- Dataset excerpts:
== == ==
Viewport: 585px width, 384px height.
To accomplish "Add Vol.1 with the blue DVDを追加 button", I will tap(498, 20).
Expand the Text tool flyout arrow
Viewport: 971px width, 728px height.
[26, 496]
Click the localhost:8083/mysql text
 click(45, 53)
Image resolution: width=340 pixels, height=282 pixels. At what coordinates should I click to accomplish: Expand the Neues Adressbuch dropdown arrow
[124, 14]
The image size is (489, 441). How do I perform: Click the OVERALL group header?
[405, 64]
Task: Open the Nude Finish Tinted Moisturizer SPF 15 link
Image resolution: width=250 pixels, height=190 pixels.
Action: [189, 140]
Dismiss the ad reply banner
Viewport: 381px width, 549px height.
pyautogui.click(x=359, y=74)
== == ==
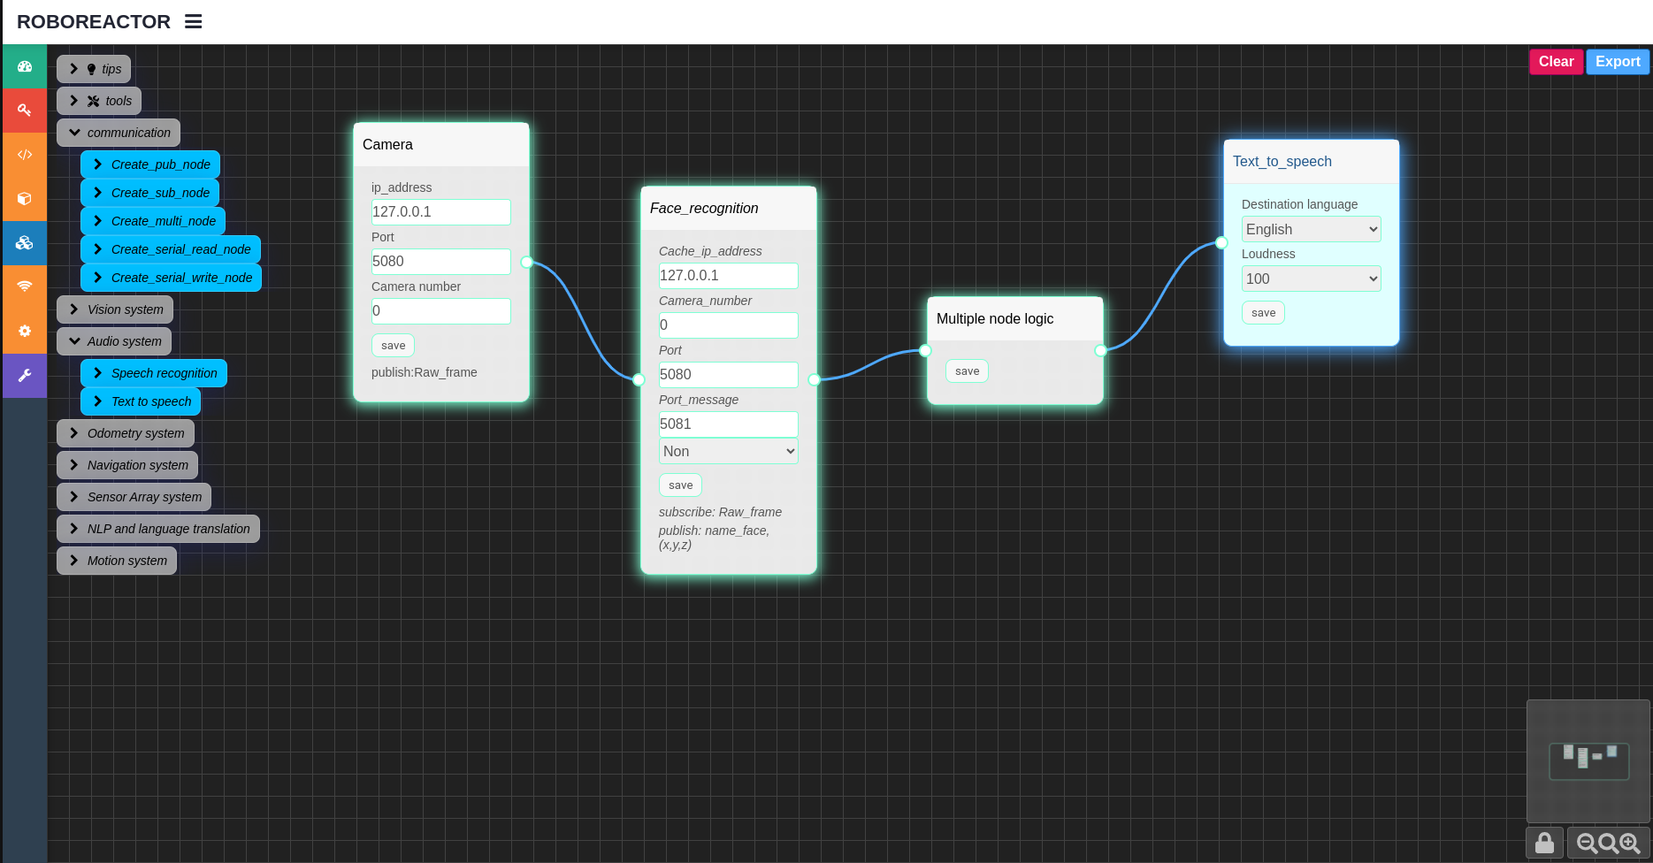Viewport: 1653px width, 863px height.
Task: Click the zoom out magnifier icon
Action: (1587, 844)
== == ==
- Task brief: The required output is the stretch of entries above from the line containing "The image size" through the line containing "Task: Open the", reproduced exactly.

- Reply:
The image size is (489, 441). How do I perform: Click the OVERALL group header?
[405, 64]
Task: Open the Nude Finish Tinted Moisturizer SPF 15 link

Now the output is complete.